**Entries provided**
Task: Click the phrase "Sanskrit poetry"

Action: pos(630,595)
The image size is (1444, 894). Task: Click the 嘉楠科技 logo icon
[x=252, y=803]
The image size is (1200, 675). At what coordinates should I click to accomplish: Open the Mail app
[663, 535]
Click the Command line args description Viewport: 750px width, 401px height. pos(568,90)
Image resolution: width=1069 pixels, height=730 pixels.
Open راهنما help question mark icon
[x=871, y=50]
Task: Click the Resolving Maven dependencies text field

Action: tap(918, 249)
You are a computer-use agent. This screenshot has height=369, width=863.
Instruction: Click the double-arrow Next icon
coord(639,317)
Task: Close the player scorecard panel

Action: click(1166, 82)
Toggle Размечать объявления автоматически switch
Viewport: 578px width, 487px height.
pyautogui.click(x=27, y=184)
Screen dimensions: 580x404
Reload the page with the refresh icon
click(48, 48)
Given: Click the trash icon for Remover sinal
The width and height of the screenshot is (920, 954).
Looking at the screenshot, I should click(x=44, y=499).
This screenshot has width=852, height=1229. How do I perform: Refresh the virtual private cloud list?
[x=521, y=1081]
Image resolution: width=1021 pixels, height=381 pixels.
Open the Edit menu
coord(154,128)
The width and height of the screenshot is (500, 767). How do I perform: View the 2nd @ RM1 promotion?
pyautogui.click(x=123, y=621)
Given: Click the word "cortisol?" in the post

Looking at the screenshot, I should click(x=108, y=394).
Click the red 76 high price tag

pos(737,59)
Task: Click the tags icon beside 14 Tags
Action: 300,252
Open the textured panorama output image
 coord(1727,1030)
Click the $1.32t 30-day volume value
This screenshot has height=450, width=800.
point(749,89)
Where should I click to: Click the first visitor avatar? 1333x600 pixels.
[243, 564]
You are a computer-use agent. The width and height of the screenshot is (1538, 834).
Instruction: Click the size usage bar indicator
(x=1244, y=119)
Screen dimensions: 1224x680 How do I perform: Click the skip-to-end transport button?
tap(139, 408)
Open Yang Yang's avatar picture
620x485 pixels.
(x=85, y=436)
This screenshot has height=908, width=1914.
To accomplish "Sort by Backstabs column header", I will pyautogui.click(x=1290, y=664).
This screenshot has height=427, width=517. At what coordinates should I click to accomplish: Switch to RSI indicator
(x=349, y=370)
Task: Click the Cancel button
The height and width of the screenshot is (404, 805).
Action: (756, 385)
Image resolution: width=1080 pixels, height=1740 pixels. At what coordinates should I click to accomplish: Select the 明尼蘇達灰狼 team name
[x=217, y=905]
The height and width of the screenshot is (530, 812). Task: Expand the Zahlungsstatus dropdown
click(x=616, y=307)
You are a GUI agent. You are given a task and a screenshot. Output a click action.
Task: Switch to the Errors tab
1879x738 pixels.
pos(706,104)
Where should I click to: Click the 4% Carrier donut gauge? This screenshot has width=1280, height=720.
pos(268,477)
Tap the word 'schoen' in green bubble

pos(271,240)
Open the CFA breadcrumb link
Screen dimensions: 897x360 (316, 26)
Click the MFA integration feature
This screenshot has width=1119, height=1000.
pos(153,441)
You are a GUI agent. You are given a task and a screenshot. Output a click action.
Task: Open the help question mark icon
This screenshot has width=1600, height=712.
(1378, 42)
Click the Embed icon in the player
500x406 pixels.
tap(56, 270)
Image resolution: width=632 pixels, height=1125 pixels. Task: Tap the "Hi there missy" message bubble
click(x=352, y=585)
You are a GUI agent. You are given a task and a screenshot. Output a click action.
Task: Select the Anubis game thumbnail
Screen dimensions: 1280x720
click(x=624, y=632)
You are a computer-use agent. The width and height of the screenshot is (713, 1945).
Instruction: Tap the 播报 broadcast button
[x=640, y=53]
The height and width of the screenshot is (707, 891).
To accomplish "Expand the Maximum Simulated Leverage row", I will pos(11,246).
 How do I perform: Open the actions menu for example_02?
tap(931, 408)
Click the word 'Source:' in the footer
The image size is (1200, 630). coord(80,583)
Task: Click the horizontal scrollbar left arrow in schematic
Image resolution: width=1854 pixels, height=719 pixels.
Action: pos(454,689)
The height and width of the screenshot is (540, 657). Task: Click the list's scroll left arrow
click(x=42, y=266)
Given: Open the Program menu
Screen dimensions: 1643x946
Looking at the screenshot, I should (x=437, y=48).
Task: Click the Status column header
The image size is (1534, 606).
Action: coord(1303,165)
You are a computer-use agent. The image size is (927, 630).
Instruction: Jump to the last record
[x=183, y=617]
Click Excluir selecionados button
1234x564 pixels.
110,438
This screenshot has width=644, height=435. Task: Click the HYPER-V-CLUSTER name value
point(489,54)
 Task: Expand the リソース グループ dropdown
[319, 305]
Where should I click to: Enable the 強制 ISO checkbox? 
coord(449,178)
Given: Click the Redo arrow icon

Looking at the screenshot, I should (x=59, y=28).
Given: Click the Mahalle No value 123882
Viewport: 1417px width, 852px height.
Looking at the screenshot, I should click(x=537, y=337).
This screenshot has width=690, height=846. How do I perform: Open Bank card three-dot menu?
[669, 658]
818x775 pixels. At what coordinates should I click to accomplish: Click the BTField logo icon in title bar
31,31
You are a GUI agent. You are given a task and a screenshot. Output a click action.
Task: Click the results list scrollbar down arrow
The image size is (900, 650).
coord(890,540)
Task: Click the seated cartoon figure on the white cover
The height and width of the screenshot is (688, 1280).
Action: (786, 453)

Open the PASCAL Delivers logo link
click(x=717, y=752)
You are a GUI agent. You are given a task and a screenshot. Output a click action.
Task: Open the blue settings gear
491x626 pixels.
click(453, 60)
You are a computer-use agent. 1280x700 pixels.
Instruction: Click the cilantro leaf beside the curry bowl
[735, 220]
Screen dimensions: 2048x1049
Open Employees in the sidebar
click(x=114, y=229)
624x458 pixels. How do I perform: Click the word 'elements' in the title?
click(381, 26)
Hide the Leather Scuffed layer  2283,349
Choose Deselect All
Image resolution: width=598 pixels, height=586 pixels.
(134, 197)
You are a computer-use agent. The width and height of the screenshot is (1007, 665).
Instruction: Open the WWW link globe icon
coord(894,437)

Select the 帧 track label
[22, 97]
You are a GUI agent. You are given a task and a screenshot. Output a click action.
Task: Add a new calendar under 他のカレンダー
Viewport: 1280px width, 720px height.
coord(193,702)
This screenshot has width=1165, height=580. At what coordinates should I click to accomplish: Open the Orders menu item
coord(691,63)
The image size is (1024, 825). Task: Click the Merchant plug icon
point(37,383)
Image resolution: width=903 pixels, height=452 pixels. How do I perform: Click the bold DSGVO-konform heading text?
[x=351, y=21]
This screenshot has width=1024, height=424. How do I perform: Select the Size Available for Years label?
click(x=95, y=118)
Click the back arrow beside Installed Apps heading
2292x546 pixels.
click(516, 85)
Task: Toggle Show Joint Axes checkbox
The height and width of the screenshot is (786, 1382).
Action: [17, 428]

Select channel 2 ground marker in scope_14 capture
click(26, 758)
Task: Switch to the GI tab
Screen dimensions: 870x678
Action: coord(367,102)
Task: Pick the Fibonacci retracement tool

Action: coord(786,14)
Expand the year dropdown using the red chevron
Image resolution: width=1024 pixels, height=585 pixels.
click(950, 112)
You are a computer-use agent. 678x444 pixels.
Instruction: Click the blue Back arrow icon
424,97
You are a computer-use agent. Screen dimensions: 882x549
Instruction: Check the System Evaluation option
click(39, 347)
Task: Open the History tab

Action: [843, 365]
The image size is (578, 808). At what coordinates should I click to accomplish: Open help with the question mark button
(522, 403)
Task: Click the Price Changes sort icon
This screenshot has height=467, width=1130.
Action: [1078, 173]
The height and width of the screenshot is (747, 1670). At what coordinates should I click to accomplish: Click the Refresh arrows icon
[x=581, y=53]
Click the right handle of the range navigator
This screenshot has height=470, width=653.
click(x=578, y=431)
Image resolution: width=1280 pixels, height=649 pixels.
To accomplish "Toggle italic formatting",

**About this exercise**
Copy every line from the records above that contains the word "Toggle".

**Exercise output**
Toggle Размечать объявления автоматически switch
Task: Toggle Show Joint Axes checkbox
To accomplish "Toggle italic formatting",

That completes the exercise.